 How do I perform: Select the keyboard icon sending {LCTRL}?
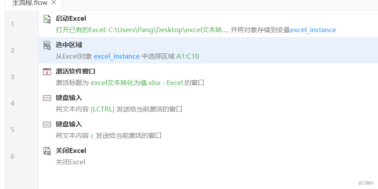point(47,98)
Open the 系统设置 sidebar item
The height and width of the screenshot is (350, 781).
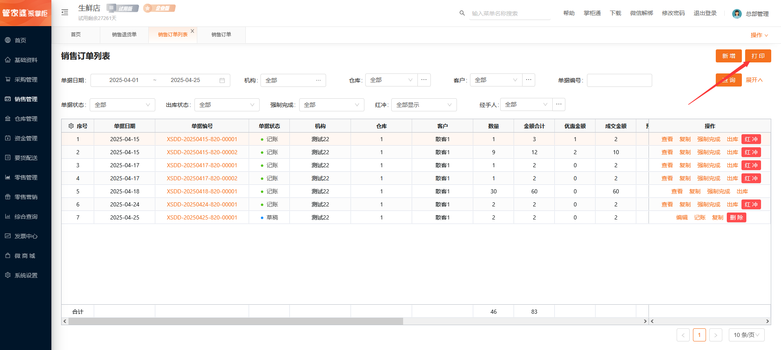[26, 275]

════════

_Exercise brief:_
Output the text of every item above verbatim, line for line, and leave the pictures out.

_Correct answer:_
 How do I perform: Select the keyboard icon sending {LCTRL}?
point(47,98)
Open the 系统设置 sidebar item
The height and width of the screenshot is (350, 781).
[26, 275]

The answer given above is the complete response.